Larang Mengikuti Retreat, Megawati Berpotensi Menyabotase Pemerintahan Prabowo

Redaksi
22 Feb 2025 13:19
2 menit membaca

JAKARTA (Lensametro.com) – Larangan Ketua Umum PDI Perjuangan Megawati Soekarnoputri kepada kader partainya yang terpilih sebagai kepala daerah untuk mengikuti retreat yang diselenggarakan pemerintah pusat di Akademi Militer, Magelang, pada akhir Februari ini, menuai kritik tajam dari berbagai kalangan. Langkah tersebut dinilai dapat mengganggu upaya membangun kohesivitas pemerintahan, terutama di tengah situasi politik yang sensitif.

Larangan tersebut diumumkan Megawati setelah Sekretaris Jenderal PDIP, Hasto Kristiyanto, ditahan oleh Komisi Pemberantasan Korupsi (KPK) pada Kamis, 20 Februari 2025. Hasto ditangkap terkait dugaan keterlibatannya dalam kasus suap serta pelarian kader partai Harun Masiku yang hingga kini masih buron.

Pengamat politik Teguh Santosa menilai tindakan Megawati sebagai sebuah pendidikan politik dan hukum yang buruk. Ia menegaskan bahwa larangan itu justru menciptakan kesan bahwa ada negara dalam negara, sebuah fenomena yang sangat berbahaya bagi keberlangsungan pemerintahan dan pelayanan publik.

“Perintah Ibu Mega membuat kesan seolah-olah ada negara di dalam negara, ada negara partai di dalam NKRI. Ini tidak boleh terjadi karena bisa berdampak buruk tidak hanya pada urusan politik dan pemerintahan, tetapi juga pada urusan pelayanan publik yang menjadi tugas utama pemerintah baik di pusat maupun daerah,” kata Teguh Santosa saat ditemui di acara “Sarasehan Alumni: Sinergi Unpad Menuju 300 Dunia” di Bale Sawala, Unpad, Jatinangor, Sabtu, 22 Februari 2025.

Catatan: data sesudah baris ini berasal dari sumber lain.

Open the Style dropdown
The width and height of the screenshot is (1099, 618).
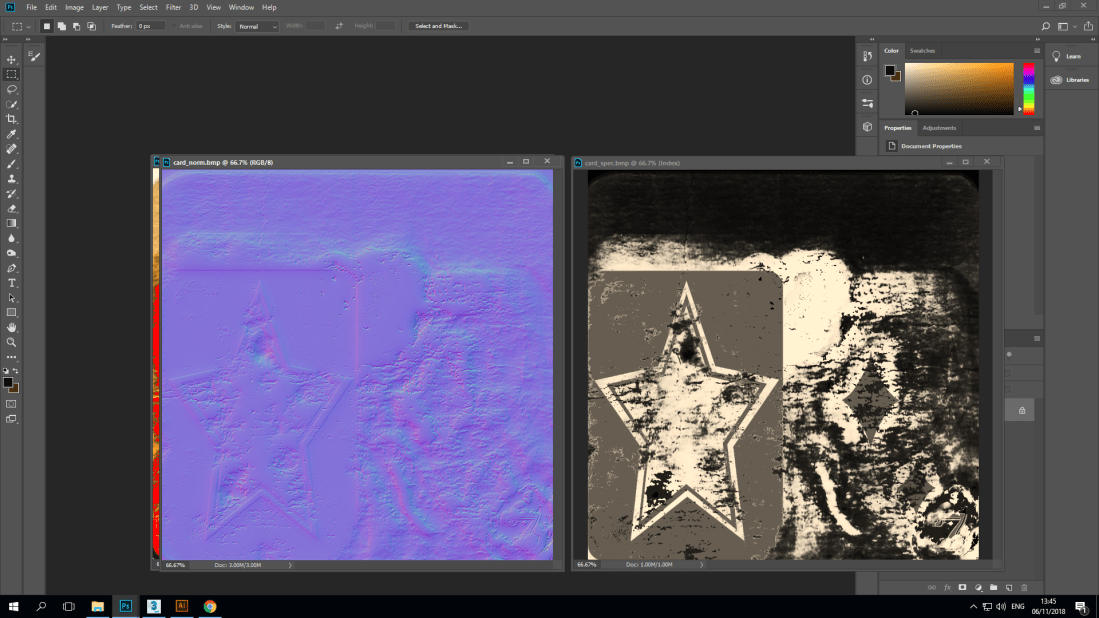click(255, 26)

Teguh, yang juga mantan Wakil Rektor Universitas Bung Karno (UBK), lebih lanjut mengingatkan Megawati untuk fokus pada upaya hukum untuk membela Hasto dalam kasus yang dituduhkan kepadanya, alih-alih menciptakan ketegangan politik yang tidak perlu. Sebagai mantan presiden yang turut mendorong pembentukan KPK, Megawati seharusnya memberikan contoh positif dalam upaya menegakkan hukum.

“Sebagai mantan presiden yang ikut mendorong kelahiran KPK, Ibu Mega semestinya mengirimkan pesan yang positif dan konstruktif kepada rakyat dalam upaya menegakkan hukum. Bukan memperkeruh keadaan dengan mengoplos hukum dan politik,” ujar Teguh.

Teguh juga menyoroti hubungan integral antara pemerintah pusat dan daerah, yang menurutnya saling melengkapi dalam menjalankan tugas melayani rakyat. Sebagai kepala daerah, setiap kader partai—terutama PDIP—seharusnya mengutamakan pengabdian kepada rakyat dan bukan sekadar pada kepentingan partai politik.

“Setelah terpilih menjadi kepala daerah, pengabdian terbesar mereka adalah pada rakyat. Apalagi kader PDIP pasti tahu kisah Bung Karno yang setelah menjadi presiden, menyerahkan hidup dan matinya untuk rakyat, bukan untuk partai yang dia dirikan,” pungkasnya.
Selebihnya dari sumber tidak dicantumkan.